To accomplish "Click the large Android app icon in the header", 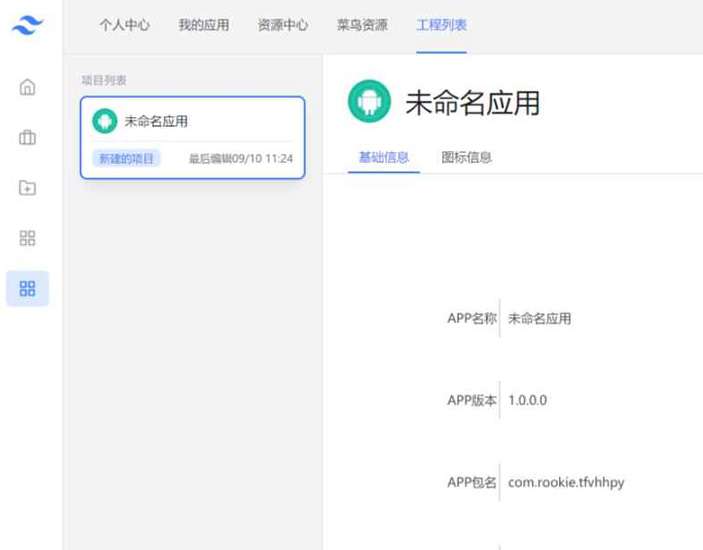I will [x=369, y=101].
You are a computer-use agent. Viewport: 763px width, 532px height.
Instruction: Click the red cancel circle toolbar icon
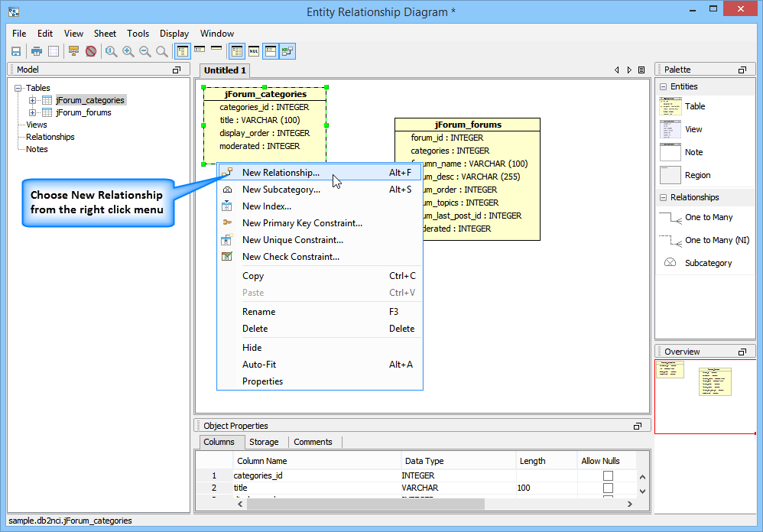tap(91, 51)
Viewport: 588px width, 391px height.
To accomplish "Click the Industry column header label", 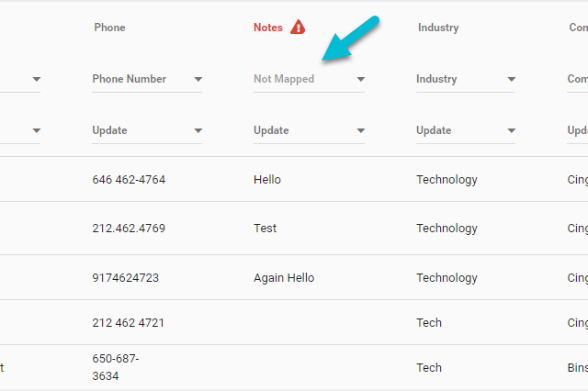I will 438,28.
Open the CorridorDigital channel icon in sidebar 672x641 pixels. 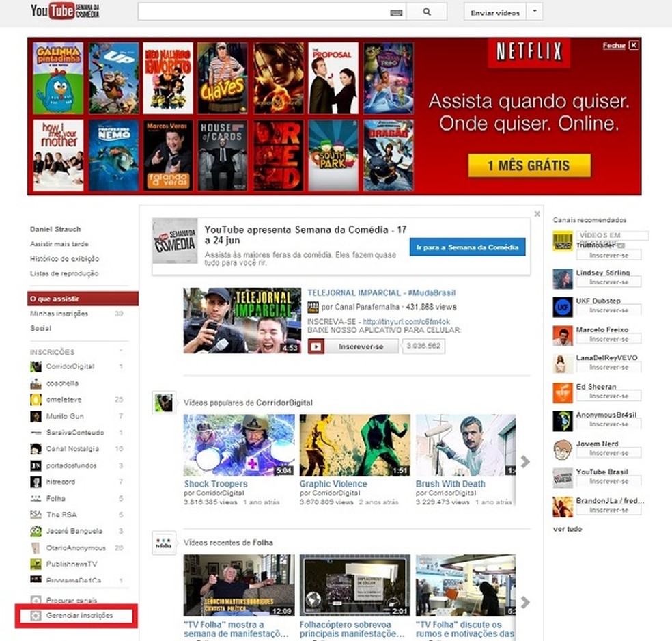(34, 366)
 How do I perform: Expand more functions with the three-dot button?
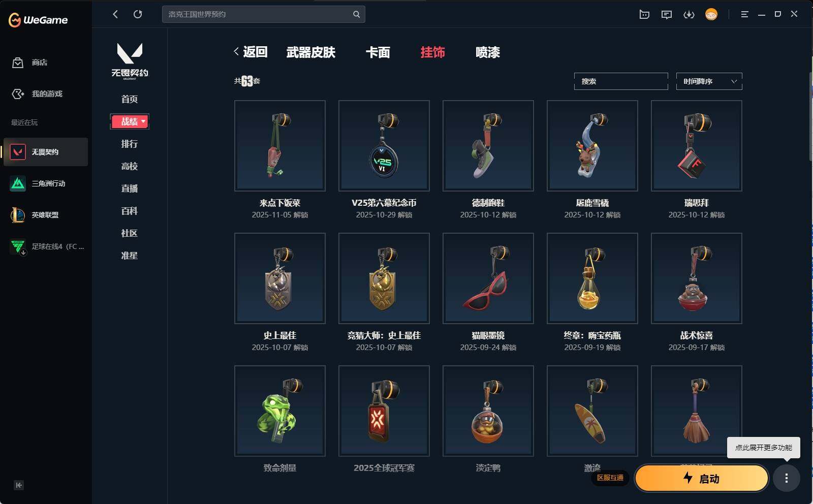tap(786, 478)
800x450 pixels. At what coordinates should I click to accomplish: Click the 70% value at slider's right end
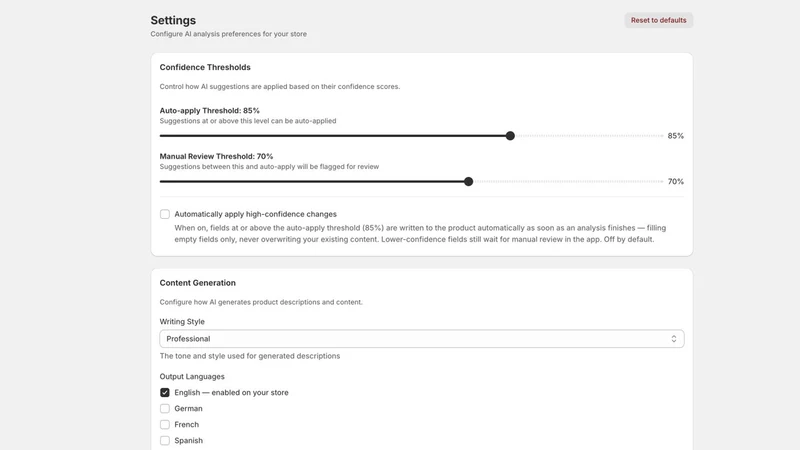[x=676, y=182]
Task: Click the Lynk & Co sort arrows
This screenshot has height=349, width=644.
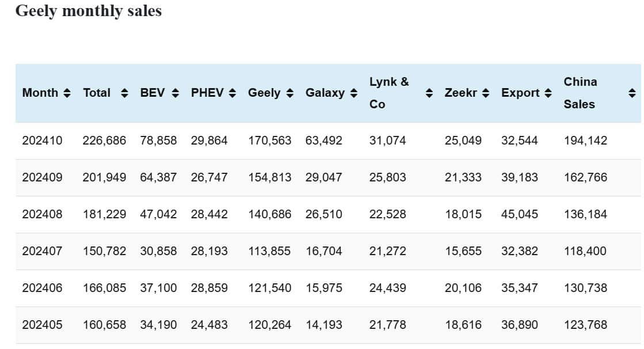Action: click(x=429, y=93)
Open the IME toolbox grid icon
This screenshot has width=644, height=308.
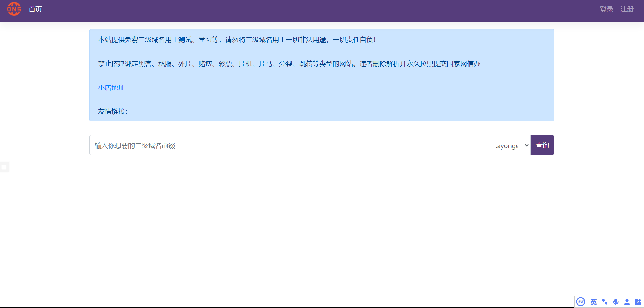coord(638,302)
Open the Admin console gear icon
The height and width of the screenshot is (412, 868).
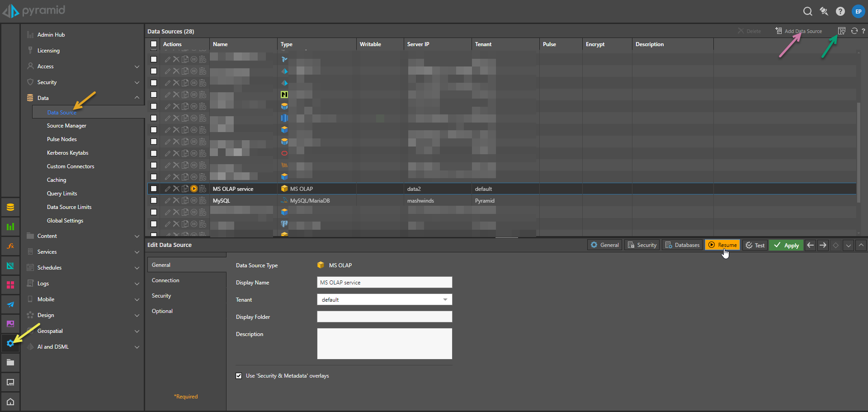pyautogui.click(x=10, y=343)
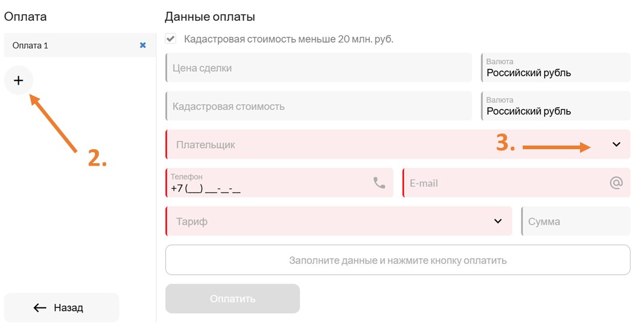Open the first Валюта selector next to Цена сделки
The image size is (644, 327).
(555, 68)
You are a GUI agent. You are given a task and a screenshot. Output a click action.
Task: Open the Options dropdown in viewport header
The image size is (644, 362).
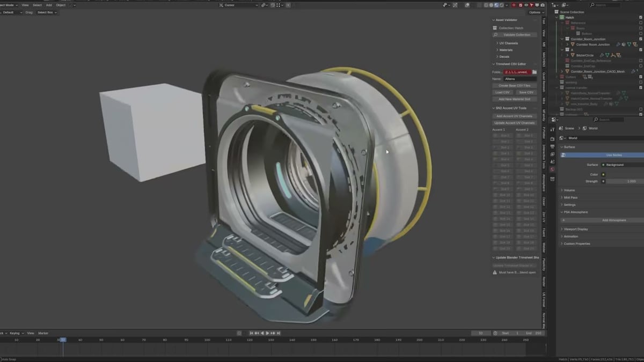point(535,12)
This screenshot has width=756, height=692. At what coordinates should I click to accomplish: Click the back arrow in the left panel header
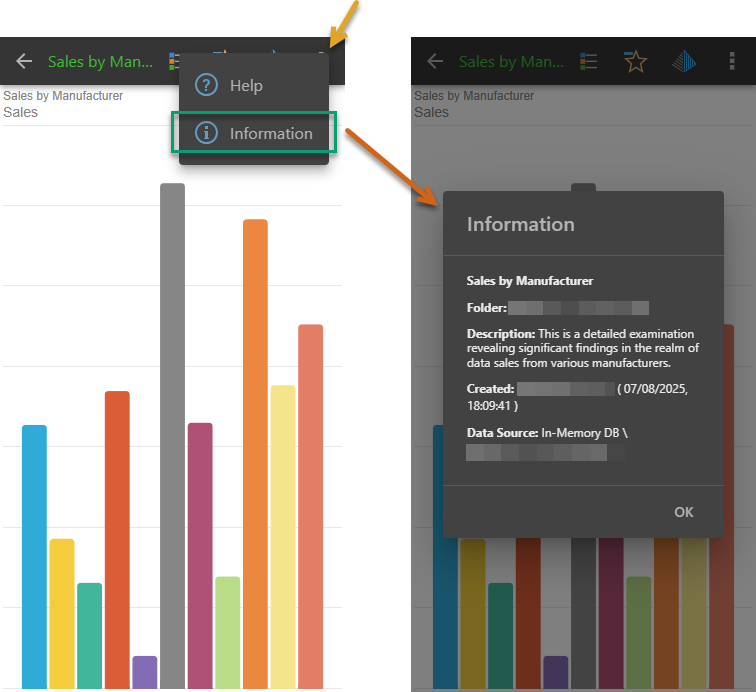(24, 62)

_What you are asked to do_: Write out nothing but the lines from the one with "This screenshot has height=349, width=644." through the last line of the entries, exactly as they stand; pictures are not part of the copy.

_Response area_:
This screenshot has height=349, width=644.
Action: click(x=429, y=93)
Open the IME toolbox grid icon
This screenshot has width=644, height=308.
coord(638,302)
Open the Admin console gear icon
The height and width of the screenshot is (412, 868).
pyautogui.click(x=10, y=343)
Open the first Валюта selector next to Цена сделки
The image size is (644, 327).
(555, 68)
You are a GUI agent. You are given a task and a screenshot. Output a click action.
Task: Open the Options dropdown in viewport header
The image size is (644, 362).
point(535,12)
This screenshot has width=756, height=692. At what coordinates should I click to accomplish: Click the back arrow in the left panel header
(24, 62)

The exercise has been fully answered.